Interview: Hollies drummer Bobby Elliott raring to go for 60th anniversary tour
A truly legendary band that surely needs no introduction, the Hollies are about to embark on a 60th anniversary tour – one that was originally scheduled for autumn 2021.
“It’s been a hell of a two years for everybody, hasn’t it?” says Burnley-born drummer Bobby Elliott, one of two original members still with the band – the other being singer and lead guitarist Tony Hicks.
The group haven’t played the Corn Exchange for a while, but they – and indeed Bobby himself – have a long history with the venue. “I played there before I was with the Hollies,” reveals Bobby, 80, “with Shane Fenton and the Fentones – Shane [Bernard Jewry] later became Alvin Stardust.

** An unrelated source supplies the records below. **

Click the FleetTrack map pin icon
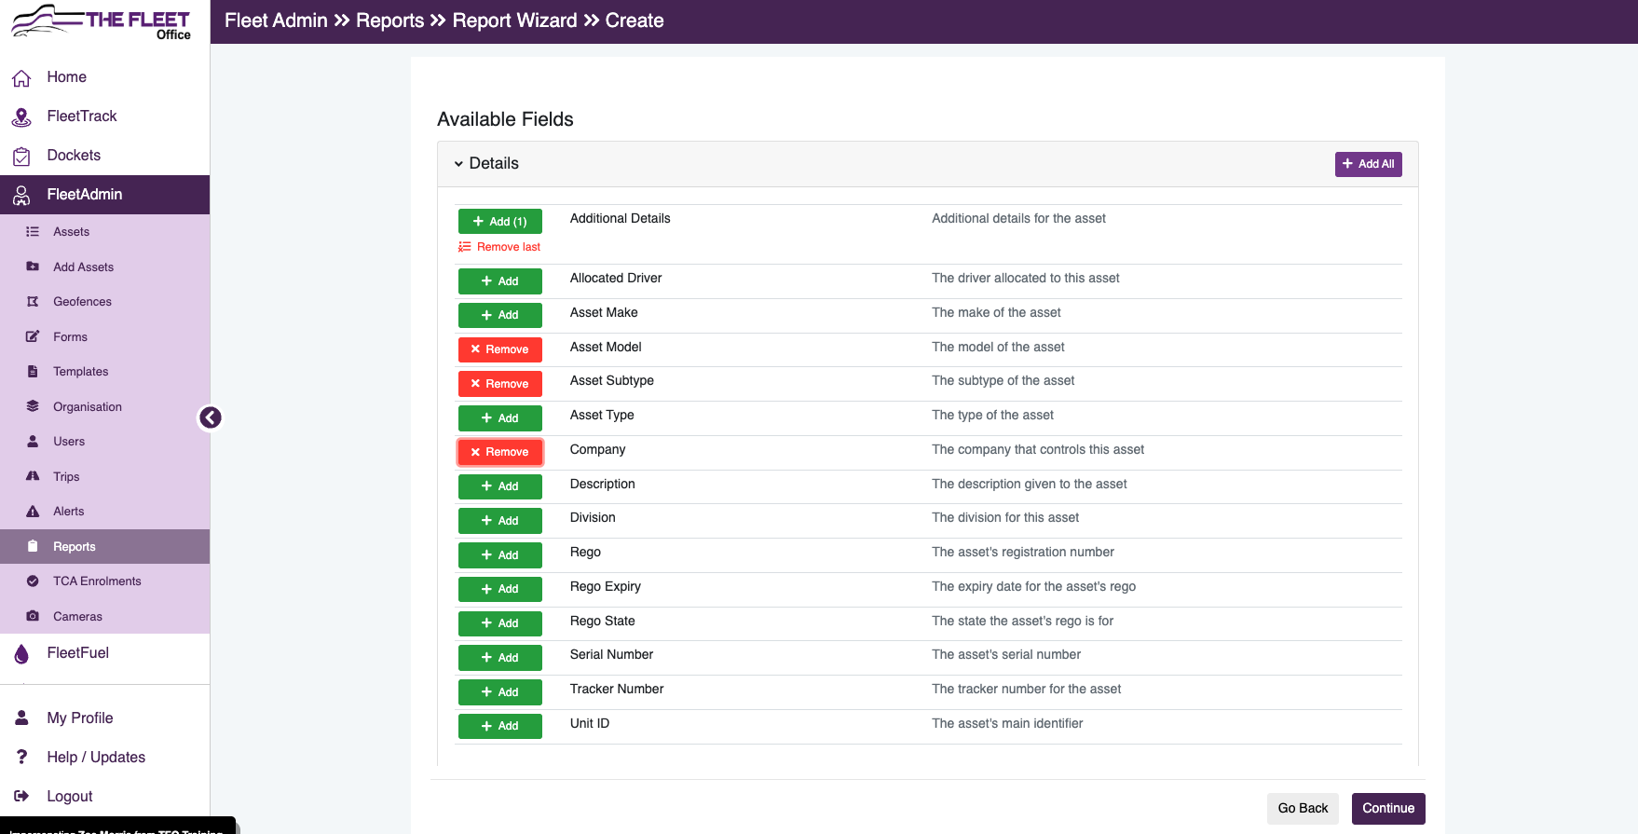 [x=21, y=116]
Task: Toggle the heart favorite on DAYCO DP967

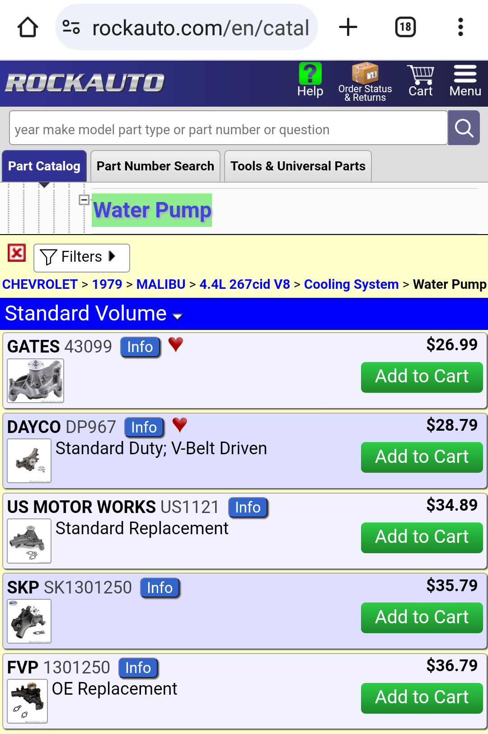Action: coord(180,424)
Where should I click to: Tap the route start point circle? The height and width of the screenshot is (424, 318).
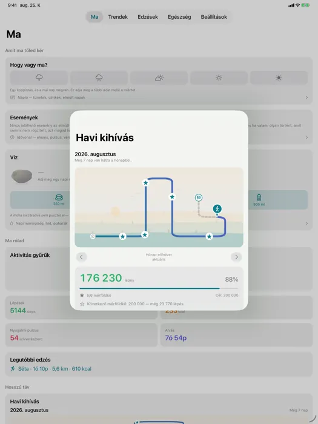point(93,236)
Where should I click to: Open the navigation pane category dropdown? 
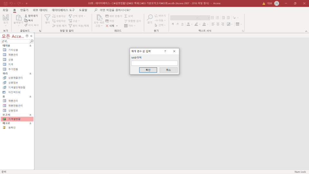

“I’ve got a picture of me there playing on Shane’s drums. So we’ve done that gig many, many times over the years – very fond of it.”
The rest of the band consists of lead singer/guitarist Peter Howarth and guitar player Steve Lauri, who both joined in 2004, keyboard player Ian Parker, a member since 1991, and bass player Ray Stiles, a ‘Holly’ since 1986.
Famed for their soaring, distinctive melodies and brilliantly-crafted songs, the 60th anniversary tour will see the Hollies – inducted into the Rock and Roll Hall of Fame in 2010 – performing their best-known hits including He Ain’t Heavy, He’s My Brother, The Air That I Breathe, Just One Look, Long Cool Woman (In a Black Dress), Carrie Anne and Sorry Suzanne.
The extensive tour kicks off in Birmingham on May 22 and will roll into the Cambridge Corn Exchange on Saturday, June 11. The Cambridge Independent spoke to Bobby while he was at his home in the Pennines, “about 30 miles north of Manchester”.
The seasoned musician, who was offered a job playing drums for Wings by Paul McCartney in 1973, says the band always try to use the same crew whenever they’re on tour and notes that “when you go on the road, it’s like a family”.
“Everybody’s relying on everybody else and when you check into that theatre, or whatever the venue, it’s your home for the day. The crew get in just before lunch and we get there about 4 o’clock, soundcheck and it’s playing till 10 o’clock at night, really.
“We do almost an hour, we have a 20-minute intermission, then another hour and I usually come off about 9.50pm. So it’s a full evening of all the hits and more and all that stuff – a few surprises! Hopefully not too many... We’re raring to go.”
Amazingly, Bobby has toured with the Hollies – who were awarded the Ivor Novello Award for Outstanding Contribution to British Music in 1995 – every year since the early 1960s, that is until the pandemic struck.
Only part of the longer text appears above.